La structure qui organise l’ensemble du propos est cohérente et suit un ordre logique qui assure une argumentation serrée des thèses avancées par l’auteure. Deux parties structurent la discussion, que l’auteure présente non pas comme un sentier linéaire, mais comme un casse-tête auquel chaque nouveau morceau apporte une dimension constitutive. La construction de l’objet de recherche est réalisée dans la première partie de l’ouvrage, par l’addition de trois morceaux de casse-tête. Ce faisant, l’auteure présente le cadre théorique convoqué à nouveau dans la seconde partie, qui analyse les résultats. Cette dernière partie, qualifiée d’exploratoire, est composée de quatre pièces, c’est-à-dire les quatre études de cas.

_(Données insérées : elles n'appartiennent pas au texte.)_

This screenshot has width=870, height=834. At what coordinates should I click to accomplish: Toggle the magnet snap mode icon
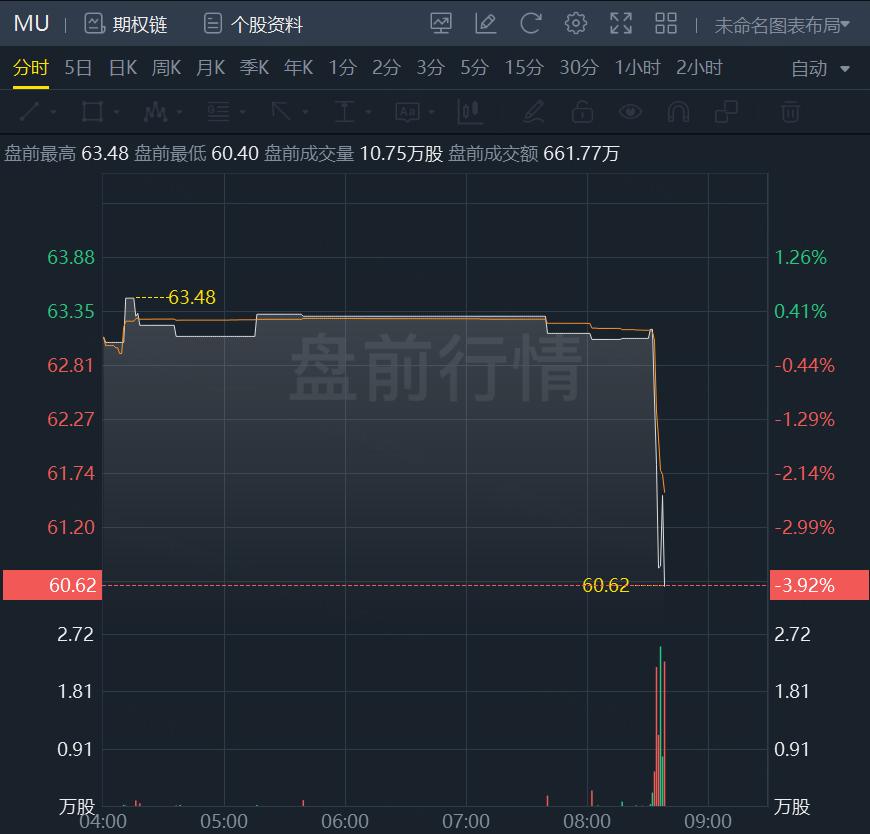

Le cadre théorique s’inspire des théories actuelles qui occupent une place importante dans les débats entourant le genre et les technologies de l’information et de la communication. Les thèses opposées de Donna Haraway (1991) et de Theresa de Lauretis (1987) sont discutées dès le premier chapitre. Les théories explicatives expliquant la non-représentation des femmes dans les secteurs traditionnels sont ensuite commentées à partir des travaux de Luce Irigaray sur le genre et l’écriture scientifique (1987) et de ceux de Roberta Mura sur la culture androcentrique des sciences (1991). Insistant sur les limites de l’explication essentialiste, l’auteure prend position en faveur de l’explication sociale et culturelle, ce qui justifie la sélection d’un terrain de recherche dans l’espace culturel, soit, les jeux vidéo. Ce choix postule que les valeurs comprises et valorisées dans cet univers reproduisent et forgent tout à la fois un monde qui s’élabore sur le sex-gender-system, notion empruntée à de Lauretis (1987) que l’auteure n’a pas traduit sans en spécifier les raisons. Les notions d’espace, de plaisir et d’interactivité sont au coeur du troisième chapitre, consacré à l’objet « genre et technosciences ». Au terme de cette présentation théorique, l’auteure formule sa propre proposition :

Le cyberespace est un monde qui contient à la fois la possibilité de déloger les systèmes de domination (race, statut, genre) et à la fois la possibilité de re-confirmer cette domination par l’invisibilité de certains groupes et l’effacement de leur pôle de référence. Un peu comme une possibilité de vivre les non-règles de la postmodernité en admettant que les règles de la modernité peuvent encore être utiles comme impératif de régulation.

p. 31

L’exploration des personnages féminins fournit un aperçu de la place des femmes et de leur représentation dans l’univers des jeux vidéo. Cette vue d’ensemble remet en question les prétentions libératrices incarnées de manière provocante et originale dans la pensée de Donna Haraway (1991), selon lesquelles le cyberespace constituerait un eldorado pour les femmes. La dématérialisation du corps et le nomadisme identitaire caractérisant ce nouvel espace libéreraient les femmes de contraintes séculaires, idée que rend l’aphorisme « je suis ce que je veux ». Or, comme l’a conclu Judith Trudeau, d’après les résultats de son analyse, la théorie ne se vérifie pas dans les faits : « La culture des jeux vidéo, loin de proposer de nouveaux modèles d’identification, vient confirmer le sex-gender-system » (p. 87).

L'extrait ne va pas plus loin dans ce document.